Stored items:
**********

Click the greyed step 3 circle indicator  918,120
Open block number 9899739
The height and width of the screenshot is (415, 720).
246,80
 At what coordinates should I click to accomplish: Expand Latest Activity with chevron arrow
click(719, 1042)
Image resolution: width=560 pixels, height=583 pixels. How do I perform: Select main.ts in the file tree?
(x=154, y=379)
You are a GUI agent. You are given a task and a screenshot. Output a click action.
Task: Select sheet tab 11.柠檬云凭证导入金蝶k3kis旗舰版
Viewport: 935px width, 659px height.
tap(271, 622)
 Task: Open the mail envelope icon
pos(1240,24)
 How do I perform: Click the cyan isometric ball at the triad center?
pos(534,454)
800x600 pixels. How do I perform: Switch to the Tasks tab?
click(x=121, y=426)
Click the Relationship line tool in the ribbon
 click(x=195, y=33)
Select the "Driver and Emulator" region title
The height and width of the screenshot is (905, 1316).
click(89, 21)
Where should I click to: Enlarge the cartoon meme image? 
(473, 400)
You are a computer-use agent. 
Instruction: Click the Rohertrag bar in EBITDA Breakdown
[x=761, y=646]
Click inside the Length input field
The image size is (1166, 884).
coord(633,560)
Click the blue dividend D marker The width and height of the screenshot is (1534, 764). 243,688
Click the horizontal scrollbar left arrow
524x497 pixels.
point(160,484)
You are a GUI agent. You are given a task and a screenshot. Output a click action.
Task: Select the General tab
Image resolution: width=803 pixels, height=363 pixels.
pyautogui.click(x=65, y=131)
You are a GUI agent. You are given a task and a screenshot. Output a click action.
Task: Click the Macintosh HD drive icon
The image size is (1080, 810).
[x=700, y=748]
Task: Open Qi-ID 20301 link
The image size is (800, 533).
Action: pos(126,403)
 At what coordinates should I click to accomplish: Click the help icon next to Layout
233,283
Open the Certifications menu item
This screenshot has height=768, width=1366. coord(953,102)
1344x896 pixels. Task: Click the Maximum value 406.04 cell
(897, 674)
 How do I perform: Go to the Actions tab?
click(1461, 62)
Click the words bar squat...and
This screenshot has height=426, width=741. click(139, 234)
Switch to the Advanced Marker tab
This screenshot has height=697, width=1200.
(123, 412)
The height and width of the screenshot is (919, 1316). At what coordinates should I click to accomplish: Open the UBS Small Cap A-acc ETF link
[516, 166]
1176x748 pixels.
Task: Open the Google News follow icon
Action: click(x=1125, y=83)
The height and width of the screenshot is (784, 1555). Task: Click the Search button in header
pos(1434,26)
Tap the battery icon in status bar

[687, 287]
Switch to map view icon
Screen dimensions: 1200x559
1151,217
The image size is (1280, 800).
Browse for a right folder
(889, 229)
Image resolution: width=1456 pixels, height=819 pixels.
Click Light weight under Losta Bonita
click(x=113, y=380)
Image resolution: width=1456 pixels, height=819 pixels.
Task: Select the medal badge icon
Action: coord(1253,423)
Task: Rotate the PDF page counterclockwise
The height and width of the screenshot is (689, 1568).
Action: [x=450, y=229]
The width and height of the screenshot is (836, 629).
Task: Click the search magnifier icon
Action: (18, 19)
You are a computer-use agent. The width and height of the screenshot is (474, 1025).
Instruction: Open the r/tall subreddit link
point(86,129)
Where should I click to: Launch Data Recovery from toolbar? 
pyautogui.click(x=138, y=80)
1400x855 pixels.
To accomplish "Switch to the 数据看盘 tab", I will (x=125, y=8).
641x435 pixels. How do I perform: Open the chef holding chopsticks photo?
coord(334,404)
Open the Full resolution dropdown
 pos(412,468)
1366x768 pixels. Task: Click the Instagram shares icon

**********

# Work instructions:
The lines from the one containing "Task: Rotate the PDF page counterclockwise" through the last line of the records are to be transcribed exactly, with nothing else added.

# Output below:
Task: Rotate the PDF page counterclockwise
The height and width of the screenshot is (689, 1568).
Action: [x=450, y=229]
The width and height of the screenshot is (836, 629).
Task: Click the search magnifier icon
Action: (18, 19)
You are a computer-use agent. The width and height of the screenshot is (474, 1025).
Instruction: Open the r/tall subreddit link
point(86,129)
Where should I click to: Launch Data Recovery from toolbar? 
pyautogui.click(x=138, y=80)
1400x855 pixels.
To accomplish "Switch to the 数据看盘 tab", I will (x=125, y=8).
641x435 pixels. How do I perform: Open the chef holding chopsticks photo?
coord(334,404)
Open the Full resolution dropdown
 pos(412,468)
1366x768 pixels. Task: Click the Instagram shares icon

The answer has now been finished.